**What is required**
Because the lines must stay identical, write out the data without changing anything.

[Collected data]
-*-

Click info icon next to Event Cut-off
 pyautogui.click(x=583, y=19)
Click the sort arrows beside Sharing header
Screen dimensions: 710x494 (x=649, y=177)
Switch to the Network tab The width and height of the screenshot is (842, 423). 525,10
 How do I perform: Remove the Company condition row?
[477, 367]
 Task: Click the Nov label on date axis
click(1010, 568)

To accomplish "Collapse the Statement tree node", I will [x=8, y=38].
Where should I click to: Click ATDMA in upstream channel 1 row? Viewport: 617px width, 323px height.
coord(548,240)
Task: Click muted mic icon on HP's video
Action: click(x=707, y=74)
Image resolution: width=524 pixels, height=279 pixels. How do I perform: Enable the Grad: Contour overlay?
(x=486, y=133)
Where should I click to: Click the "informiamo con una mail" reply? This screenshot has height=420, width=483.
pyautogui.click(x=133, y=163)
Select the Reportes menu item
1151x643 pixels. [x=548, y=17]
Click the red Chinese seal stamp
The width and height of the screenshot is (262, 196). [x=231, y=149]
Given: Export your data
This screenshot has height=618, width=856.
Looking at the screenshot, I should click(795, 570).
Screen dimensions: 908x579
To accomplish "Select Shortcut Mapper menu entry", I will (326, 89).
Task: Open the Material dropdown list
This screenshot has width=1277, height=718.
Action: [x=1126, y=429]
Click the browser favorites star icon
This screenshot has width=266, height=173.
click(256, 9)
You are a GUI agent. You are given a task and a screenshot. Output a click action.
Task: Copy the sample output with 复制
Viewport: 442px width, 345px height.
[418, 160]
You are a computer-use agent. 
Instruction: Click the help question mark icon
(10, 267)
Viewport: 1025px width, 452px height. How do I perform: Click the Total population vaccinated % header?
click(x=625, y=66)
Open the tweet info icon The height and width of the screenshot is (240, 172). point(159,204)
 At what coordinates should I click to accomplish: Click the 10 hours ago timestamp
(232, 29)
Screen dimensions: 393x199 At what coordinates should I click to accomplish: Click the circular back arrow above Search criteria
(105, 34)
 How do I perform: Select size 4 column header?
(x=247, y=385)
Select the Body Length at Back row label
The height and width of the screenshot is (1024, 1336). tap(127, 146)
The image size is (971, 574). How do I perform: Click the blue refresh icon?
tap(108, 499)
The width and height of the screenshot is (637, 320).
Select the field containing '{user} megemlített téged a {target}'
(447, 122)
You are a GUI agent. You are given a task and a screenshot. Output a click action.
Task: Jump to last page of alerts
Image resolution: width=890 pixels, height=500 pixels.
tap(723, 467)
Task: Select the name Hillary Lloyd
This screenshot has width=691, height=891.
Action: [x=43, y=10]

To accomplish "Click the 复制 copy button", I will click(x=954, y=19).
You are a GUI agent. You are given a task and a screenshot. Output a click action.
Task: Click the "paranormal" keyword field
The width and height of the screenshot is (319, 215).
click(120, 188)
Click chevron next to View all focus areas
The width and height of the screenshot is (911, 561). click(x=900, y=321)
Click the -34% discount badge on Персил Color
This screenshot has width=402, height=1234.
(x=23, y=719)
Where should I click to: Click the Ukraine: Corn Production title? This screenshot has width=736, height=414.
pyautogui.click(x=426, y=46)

-*-

**Answer below**
Click info icon next to Event Cut-off
 pyautogui.click(x=583, y=19)
Click the sort arrows beside Sharing header
Screen dimensions: 710x494 (x=649, y=177)
Switch to the Network tab The width and height of the screenshot is (842, 423). 525,10
 How do I perform: Remove the Company condition row?
[477, 367]
 Task: Click the Nov label on date axis
click(1010, 568)

To accomplish "Collapse the Statement tree node", I will [x=8, y=38].
Where should I click to: Click ATDMA in upstream channel 1 row? Viewport: 617px width, 323px height.
coord(548,240)
Task: Click muted mic icon on HP's video
Action: click(x=707, y=74)
Image resolution: width=524 pixels, height=279 pixels. How do I perform: Enable the Grad: Contour overlay?
(x=486, y=133)
Where should I click to: Click the "informiamo con una mail" reply? This screenshot has height=420, width=483.
pyautogui.click(x=133, y=163)
Select the Reportes menu item
1151x643 pixels. [x=548, y=17]
Click the red Chinese seal stamp
The width and height of the screenshot is (262, 196). [x=231, y=149]
Given: Export your data
This screenshot has height=618, width=856.
Looking at the screenshot, I should click(795, 570).
Screen dimensions: 908x579
To accomplish "Select Shortcut Mapper menu entry", I will (326, 89).
Task: Open the Material dropdown list
This screenshot has width=1277, height=718.
Action: [x=1126, y=429]
Click the browser favorites star icon
This screenshot has width=266, height=173.
click(256, 9)
You are a GUI agent. You are given a task and a screenshot. Output a click action.
Task: Copy the sample output with 复制
Viewport: 442px width, 345px height.
[418, 160]
You are a computer-use agent. 
Instruction: Click the help question mark icon
(10, 267)
Viewport: 1025px width, 452px height. How do I perform: Click the Total population vaccinated % header?
click(x=625, y=66)
Open the tweet info icon The height and width of the screenshot is (240, 172). point(159,204)
 At what coordinates should I click to accomplish: Click the 10 hours ago timestamp
(232, 29)
Screen dimensions: 393x199 At what coordinates should I click to accomplish: Click the circular back arrow above Search criteria
(105, 34)
 How do I perform: Select size 4 column header?
(x=247, y=385)
Select the Body Length at Back row label
The height and width of the screenshot is (1024, 1336). tap(127, 146)
The image size is (971, 574). How do I perform: Click the blue refresh icon?
tap(108, 499)
The width and height of the screenshot is (637, 320).
Select the field containing '{user} megemlített téged a {target}'
(447, 122)
You are a GUI agent. You are given a task and a screenshot. Output a click action.
Task: Jump to last page of alerts
Image resolution: width=890 pixels, height=500 pixels.
tap(723, 467)
Task: Select the name Hillary Lloyd
This screenshot has width=691, height=891.
Action: [x=43, y=10]

To accomplish "Click the 复制 copy button", I will click(x=954, y=19).
You are a GUI agent. You are given a task and a screenshot. Output a click action.
Task: Click the "paranormal" keyword field
The width and height of the screenshot is (319, 215).
click(120, 188)
Click chevron next to View all focus areas
The width and height of the screenshot is (911, 561). click(x=900, y=321)
Click the -34% discount badge on Персил Color
This screenshot has width=402, height=1234.
(x=23, y=719)
Where should I click to: Click the Ukraine: Corn Production title? This screenshot has width=736, height=414.
pyautogui.click(x=426, y=46)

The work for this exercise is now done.